Molly, our milk cow, is facing the cold weather with two growing calves to feed (Nellie, left and Jake, below) and likely a new calf on the way for summer. That's a lot to expect out of a grass-fed cow in winter. To lessen her load, I need to wean and sell one of her calves (the other will be weaned in spring). Molly would prefer to keep Nellie, her own heifer, but I don't need two milk cows around here. Jake, her foster-steer, is promised to the LEO Center food pantry in Lawrence when he's grown.
Jake, Molly's Holstein foster-steer
It's a tough decision, but I think Nellie will need to find a new home. Luckily, the life of a family milk cow is a pretty good one. Jake's only off-farm option is the feedlot. Looks like I'll keep Jake with his momma, wean him onto fresh grass in the spring, and fatten him on grass. Nellie will go on to have a family of her own, someday.
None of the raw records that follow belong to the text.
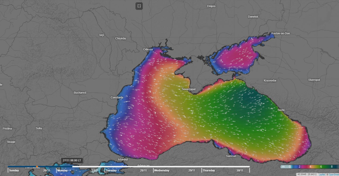Click the Odessa city label on the map
This screenshot has height=176, width=339.
[148, 49]
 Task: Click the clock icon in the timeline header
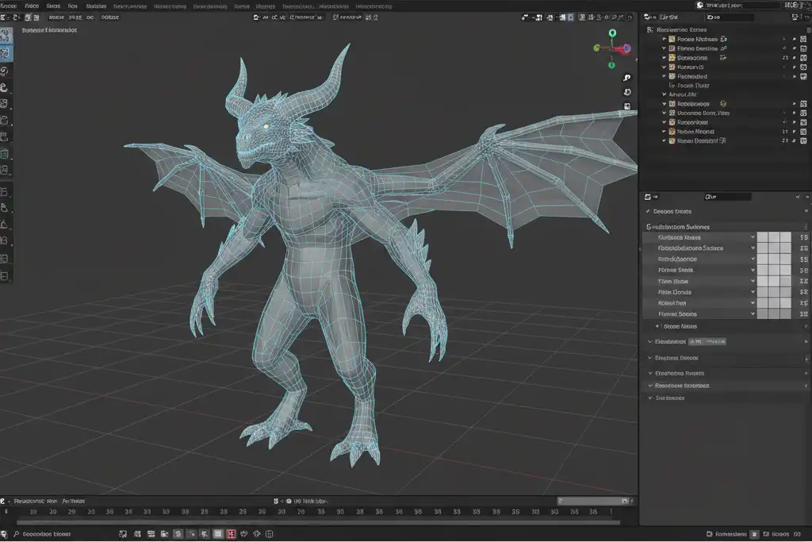click(x=274, y=501)
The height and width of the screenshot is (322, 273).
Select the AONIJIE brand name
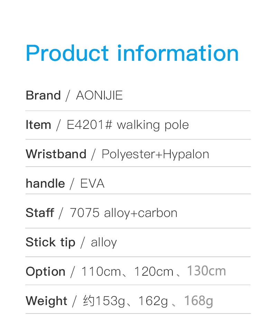pos(99,95)
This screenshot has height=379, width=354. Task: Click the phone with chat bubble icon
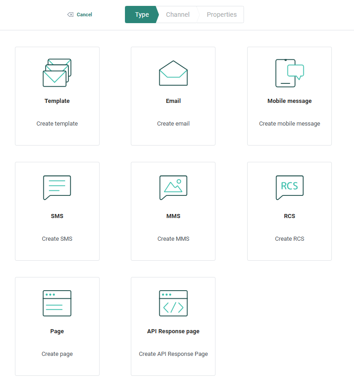(x=289, y=73)
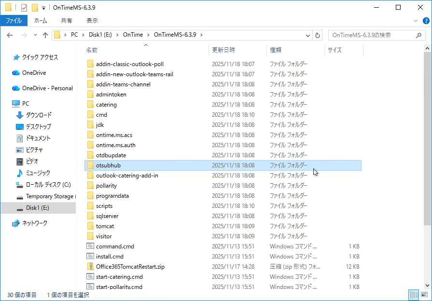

Molly and Nellie on Bluestem Farm
Nellie and Molly make a pretty pair. It's a rare thing for a dairy cow to raise her own calf. In a dairy, most calves are fed milk replacer in confinement. That would have been Jake's fate if he hadn't come here at two days old. Luckily, at the diary where he was born, he as allowed to feed off of his mother at least once. An other calf, Gary, that we owned briefly, was bonded with people and wouldn't try to nurse on Molly. He had to be sold as a bottle calf.